LOANHOOD’s unique proposition is to build a community of ‘loaners’, providing an accessible and user-friendly service for renting all kinds of clothes, from luxury to vintage, from second-hand to fast fashion. One of its unique features is “Loan A Look,” where users can style two or more pieces from the app together to create custom outfits and share their creations with others. This feature promotes the building of an organic fashion community and encourages people to get creative with their clothing choices, as opposed to following the mono-style trend often seen in fast fashion. Centered on gender-inclusivity, creativity and sharing.

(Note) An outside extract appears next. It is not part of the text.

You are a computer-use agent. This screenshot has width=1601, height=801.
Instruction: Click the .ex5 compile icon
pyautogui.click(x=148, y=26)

Almost everyone has experienced the dilemma of the statement piece. You buy something for a night out, an event, or a wedding, and its life is condemned to the 24 hours you wear it, only to collect dust for the next 5. For this, LOANHOOD is the answer. McSorley states with enthusiasm, “I love the expression it allows. You can unleash your alter ego through rental and expose a totally different side of you for a night, without committing to a £250 price point because you can rent it for 25 to 30 pounds.”
The fashion rental market had an estimated market value of $3.9 billion in 2020, which is expected to double by 2025. LOANHOOD has entered the market with a strong vision. In a world where the industry keeps launching almost identical fashion drops and feeding our consumerist tendencies, renting is a powerful statement of newer ideals. At the same time, renting empowers us as consumers by giving us the opportunity to claim and fully express our personality and tastes without always having to own something.
As McSorley spearheads the movement, she reminds us, “It isn’t going to happen overnight. Community education is a huge pillar of what we do. We know that we have to start with educating people, addressing the way we currently consume fashion, and opening them up to new possibilities.” But with her will to inform and build a community to self-circulate change, the hope is that it continues to reverberate into the wider fashion industry.